(Stored items)
=== Begin Enclosure ===

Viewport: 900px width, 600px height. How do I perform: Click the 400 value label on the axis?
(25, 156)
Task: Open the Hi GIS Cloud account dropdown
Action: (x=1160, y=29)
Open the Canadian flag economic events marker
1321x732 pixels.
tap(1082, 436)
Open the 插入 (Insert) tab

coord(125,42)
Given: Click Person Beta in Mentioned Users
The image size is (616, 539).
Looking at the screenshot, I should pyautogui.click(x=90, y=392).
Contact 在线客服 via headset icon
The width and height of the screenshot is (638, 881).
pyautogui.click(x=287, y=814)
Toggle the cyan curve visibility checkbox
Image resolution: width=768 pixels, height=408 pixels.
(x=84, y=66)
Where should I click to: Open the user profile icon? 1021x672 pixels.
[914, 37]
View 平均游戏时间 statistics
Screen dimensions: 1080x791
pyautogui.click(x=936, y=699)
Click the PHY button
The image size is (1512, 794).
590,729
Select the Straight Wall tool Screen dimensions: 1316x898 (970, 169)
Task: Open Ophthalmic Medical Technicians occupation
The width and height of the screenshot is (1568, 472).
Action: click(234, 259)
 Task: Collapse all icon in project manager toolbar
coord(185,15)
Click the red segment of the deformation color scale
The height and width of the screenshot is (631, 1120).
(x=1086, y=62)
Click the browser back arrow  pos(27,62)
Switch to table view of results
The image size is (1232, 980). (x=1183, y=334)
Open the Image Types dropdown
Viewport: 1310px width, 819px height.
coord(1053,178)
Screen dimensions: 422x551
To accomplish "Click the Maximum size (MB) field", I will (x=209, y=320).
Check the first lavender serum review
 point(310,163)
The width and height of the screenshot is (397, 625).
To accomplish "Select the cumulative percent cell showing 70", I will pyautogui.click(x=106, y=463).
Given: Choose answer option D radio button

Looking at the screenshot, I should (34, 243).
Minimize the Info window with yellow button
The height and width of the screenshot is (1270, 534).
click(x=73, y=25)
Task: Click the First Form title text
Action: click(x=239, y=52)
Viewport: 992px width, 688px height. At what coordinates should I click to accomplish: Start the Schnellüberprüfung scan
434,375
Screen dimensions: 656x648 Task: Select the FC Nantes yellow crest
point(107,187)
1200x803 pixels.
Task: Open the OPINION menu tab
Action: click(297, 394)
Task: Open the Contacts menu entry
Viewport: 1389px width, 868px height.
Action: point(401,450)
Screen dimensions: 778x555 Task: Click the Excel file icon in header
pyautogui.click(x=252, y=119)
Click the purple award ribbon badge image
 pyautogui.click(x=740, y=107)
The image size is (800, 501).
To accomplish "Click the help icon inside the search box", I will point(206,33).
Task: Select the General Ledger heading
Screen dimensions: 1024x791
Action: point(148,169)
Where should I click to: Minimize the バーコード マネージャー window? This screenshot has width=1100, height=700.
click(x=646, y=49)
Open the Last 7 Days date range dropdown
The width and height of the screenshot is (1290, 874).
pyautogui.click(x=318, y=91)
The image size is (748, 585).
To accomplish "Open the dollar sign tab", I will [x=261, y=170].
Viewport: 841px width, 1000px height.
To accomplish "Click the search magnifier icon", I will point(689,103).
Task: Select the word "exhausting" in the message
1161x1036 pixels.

=== End Enclosure ===

* **Task directions**
Your answer must be the lines from the first line of the records through the line containing "The width and height of the screenshot is (397, 625).", copied exactly.

* **Response**
Viewport: 900px width, 600px height. How do I perform: Click the 400 value label on the axis?
(25, 156)
Task: Open the Hi GIS Cloud account dropdown
Action: (x=1160, y=29)
Open the Canadian flag economic events marker
1321x732 pixels.
tap(1082, 436)
Open the 插入 (Insert) tab

coord(125,42)
Given: Click Person Beta in Mentioned Users
The image size is (616, 539).
Looking at the screenshot, I should pyautogui.click(x=90, y=392).
Contact 在线客服 via headset icon
The width and height of the screenshot is (638, 881).
pyautogui.click(x=287, y=814)
Toggle the cyan curve visibility checkbox
Image resolution: width=768 pixels, height=408 pixels.
(x=84, y=66)
Where should I click to: Open the user profile icon? 1021x672 pixels.
[914, 37]
View 平均游戏时间 statistics
Screen dimensions: 1080x791
pyautogui.click(x=936, y=699)
Click the PHY button
The image size is (1512, 794).
590,729
Select the Straight Wall tool Screen dimensions: 1316x898 (970, 169)
Task: Open Ophthalmic Medical Technicians occupation
The width and height of the screenshot is (1568, 472).
Action: click(234, 259)
 Task: Collapse all icon in project manager toolbar
coord(185,15)
Click the red segment of the deformation color scale
The height and width of the screenshot is (631, 1120).
(x=1086, y=62)
Click the browser back arrow  pos(27,62)
Switch to table view of results
The image size is (1232, 980). (x=1183, y=334)
Open the Image Types dropdown
Viewport: 1310px width, 819px height.
coord(1053,178)
Screen dimensions: 422x551
To accomplish "Click the Maximum size (MB) field", I will (x=209, y=320).
Check the first lavender serum review
 point(310,163)
The width and height of the screenshot is (397, 625).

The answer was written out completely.